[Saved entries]
--

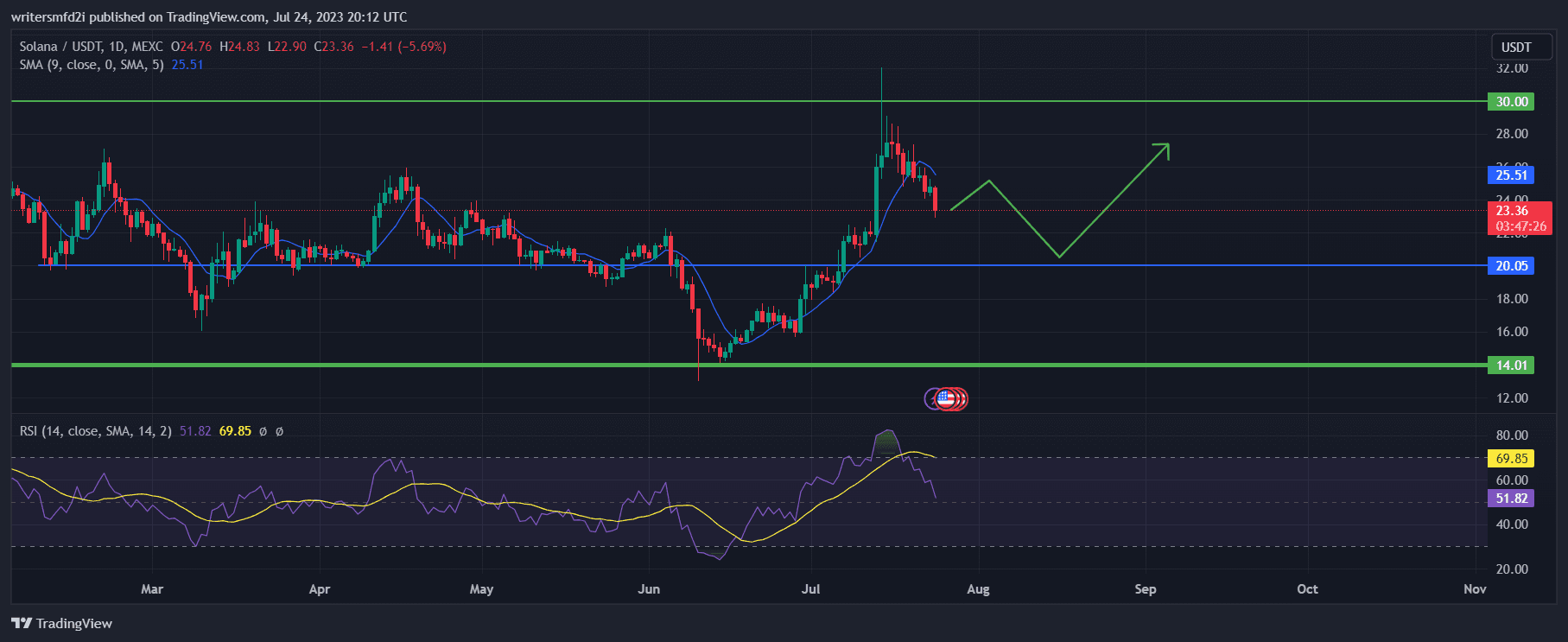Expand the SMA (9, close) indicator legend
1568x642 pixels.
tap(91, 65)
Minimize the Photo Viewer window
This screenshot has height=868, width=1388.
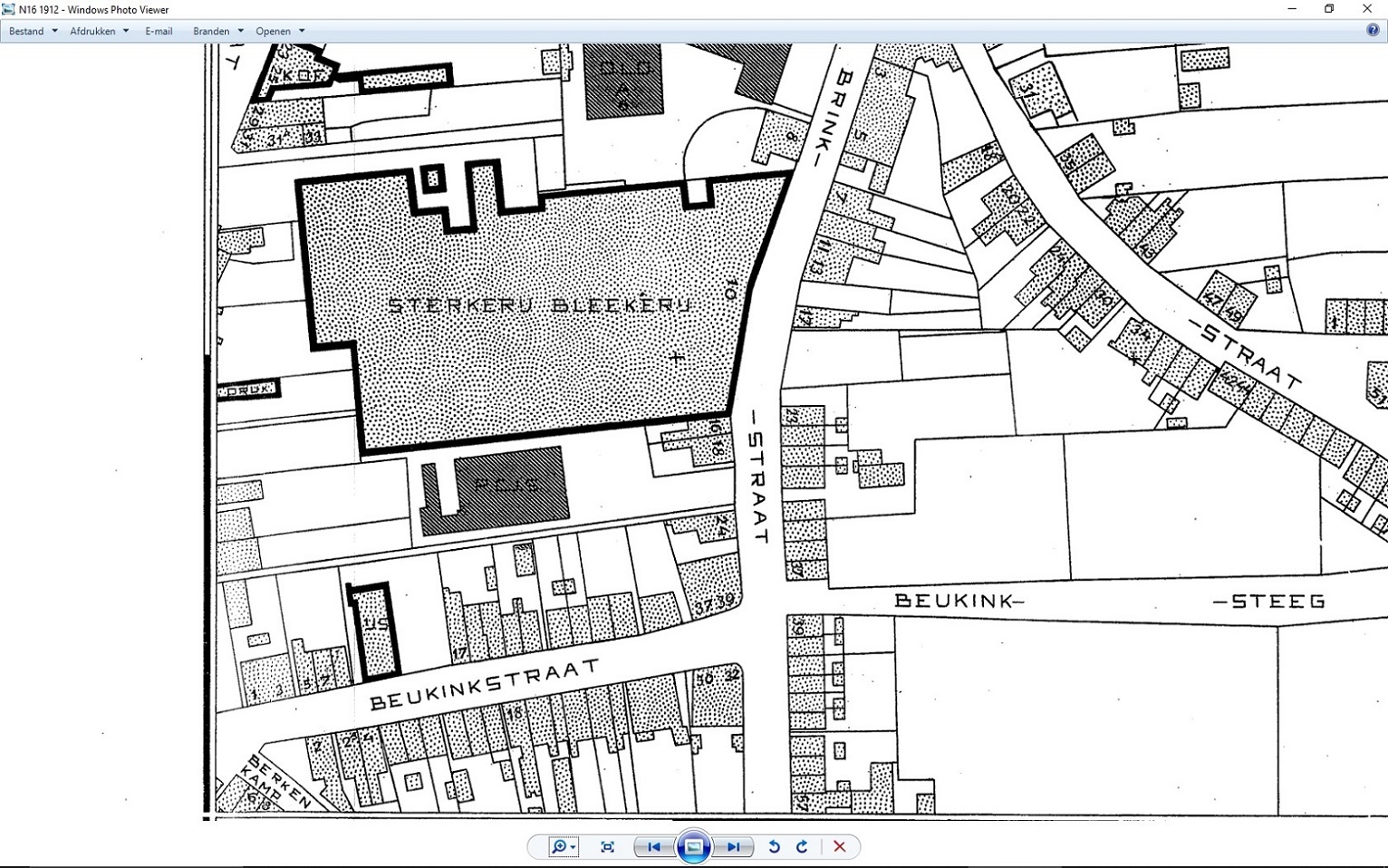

--

* _Work to complete_: Give again, word for word, only the lines from the one with "Minimize the Photo Viewer window" through the last line of the entries, both included; no pictures go in the copy.

* _Solution for this problem_:
Minimize the Photo Viewer window
This screenshot has height=868, width=1388.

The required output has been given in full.